Exercise brief:
Using the listing below, set down each line from the line containing "Given: Expand the External Libraries node" through the line containing "This screenshot has width=1519, height=784.", both ends included, exactly and with nothing added.

Records for processing:
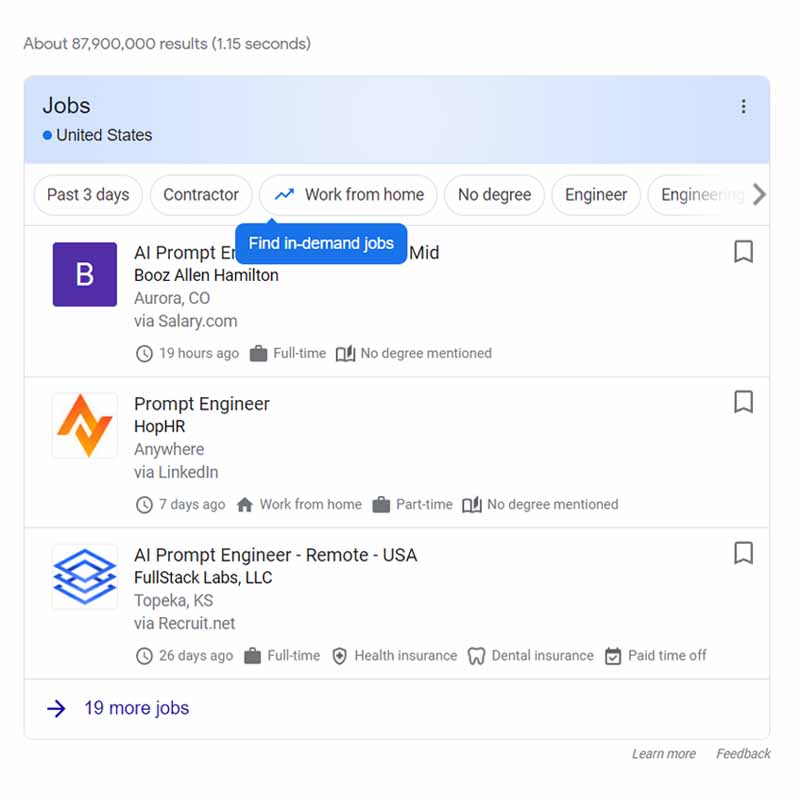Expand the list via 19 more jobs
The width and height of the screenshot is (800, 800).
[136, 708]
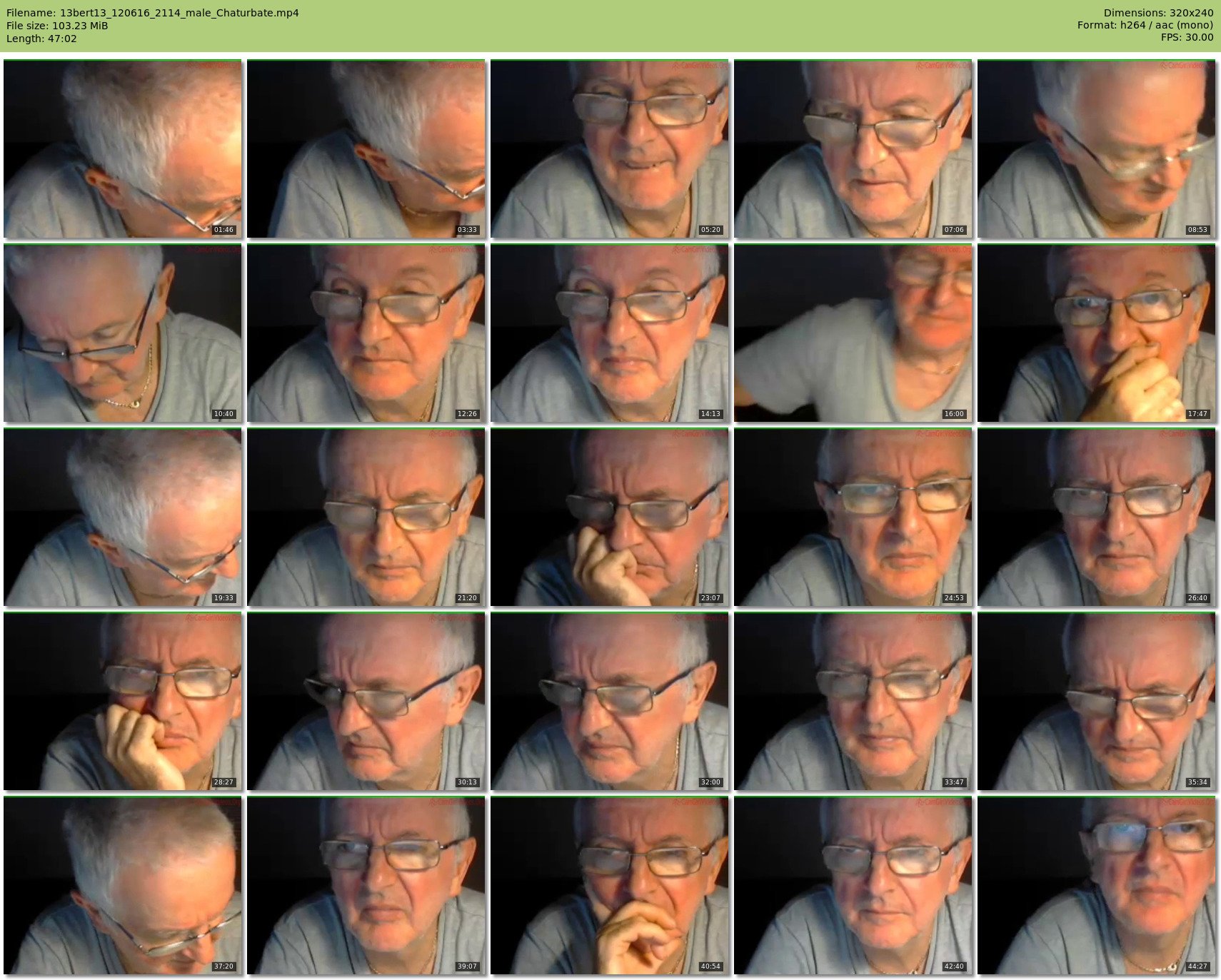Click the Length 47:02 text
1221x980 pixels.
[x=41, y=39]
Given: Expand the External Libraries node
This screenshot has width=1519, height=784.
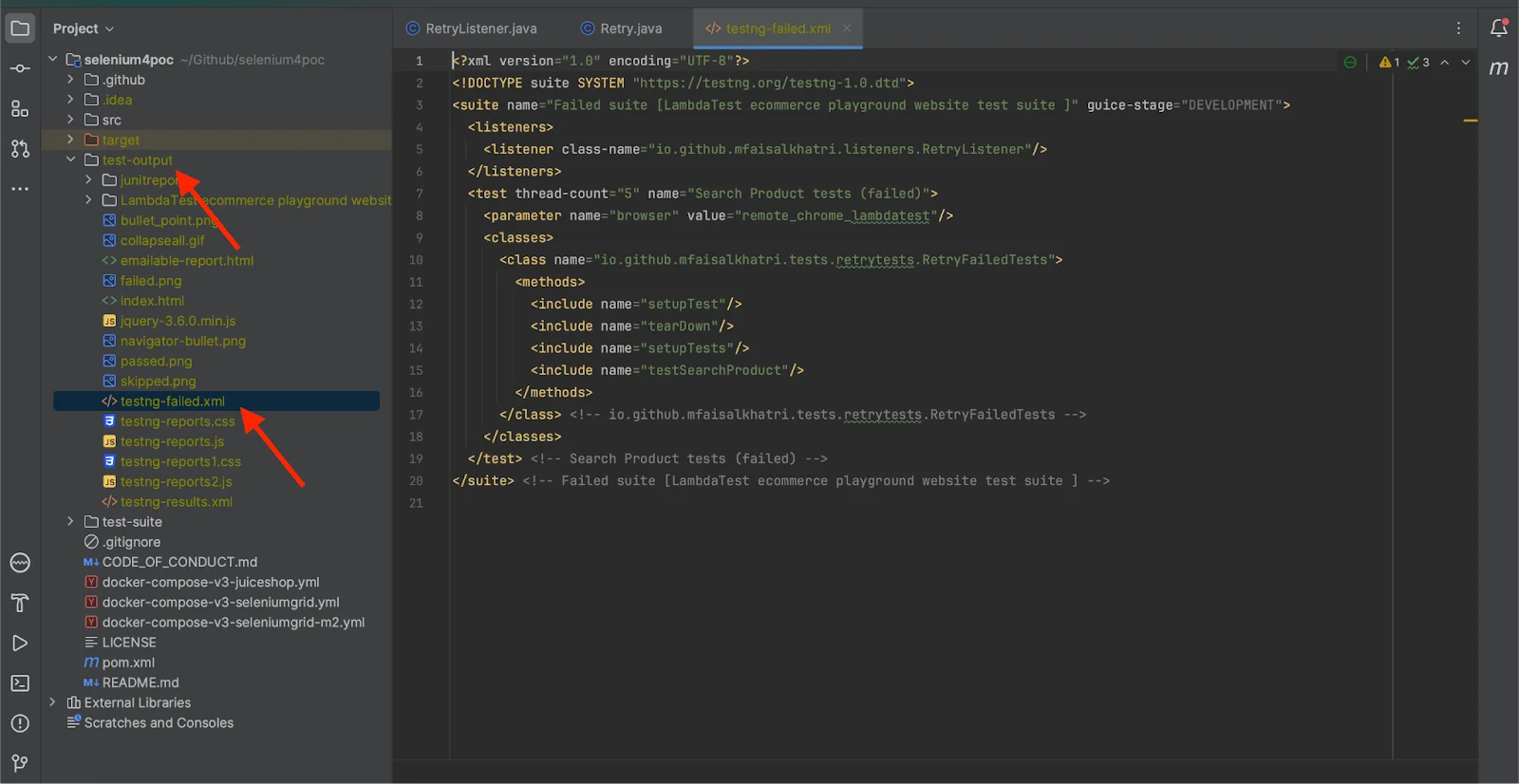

...

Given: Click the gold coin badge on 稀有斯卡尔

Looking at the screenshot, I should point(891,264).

Answer to the problem:
Given: Expand the External Libraries node
This screenshot has width=1519, height=784.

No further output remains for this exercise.